--- START ---
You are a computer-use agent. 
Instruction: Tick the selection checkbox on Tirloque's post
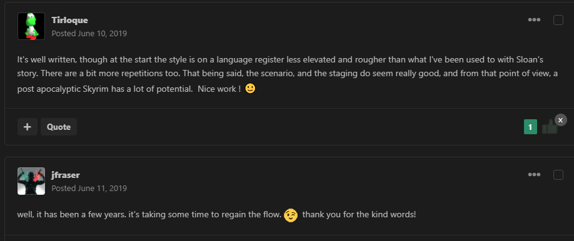click(558, 20)
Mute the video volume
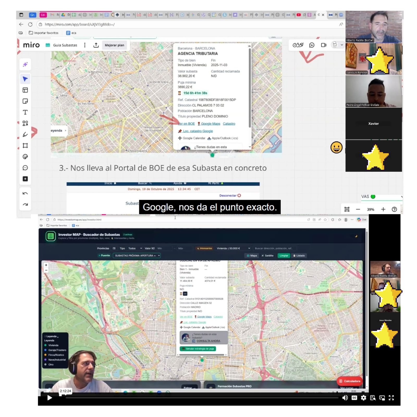This screenshot has height=417, width=417. (x=345, y=398)
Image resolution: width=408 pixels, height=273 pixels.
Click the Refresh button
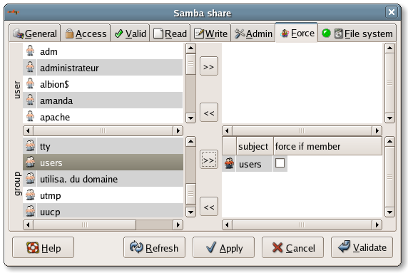coord(154,247)
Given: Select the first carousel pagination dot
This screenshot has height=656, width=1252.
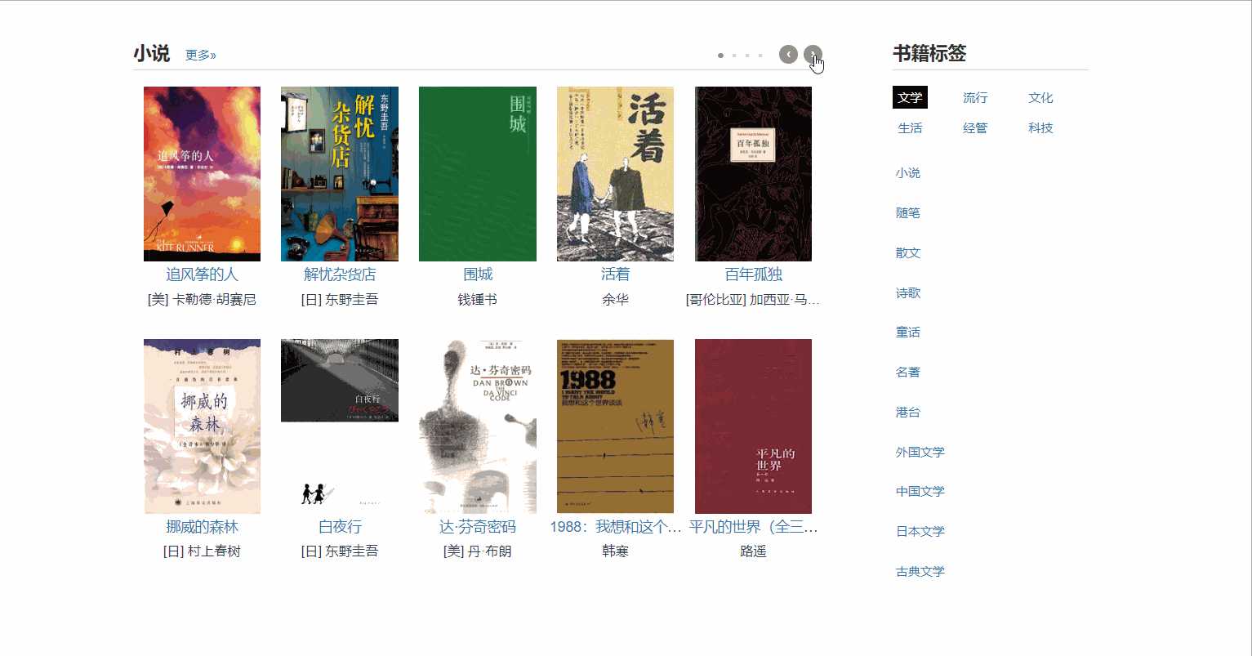Looking at the screenshot, I should point(720,56).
--- END ---
WHAT TO WORK ON:
Using the entries above, write out exactly the lines from the one with "Mute the video volume" through the one with "Given: Select the", ends included. Leave out any pictures.

ANSWER TO THIS EXERCISE:
Mute the video volume
This screenshot has height=417, width=417. (x=345, y=398)
Image resolution: width=408 pixels, height=273 pixels.
Click the Refresh button
coord(154,247)
Given: Select the first carousel pagination dot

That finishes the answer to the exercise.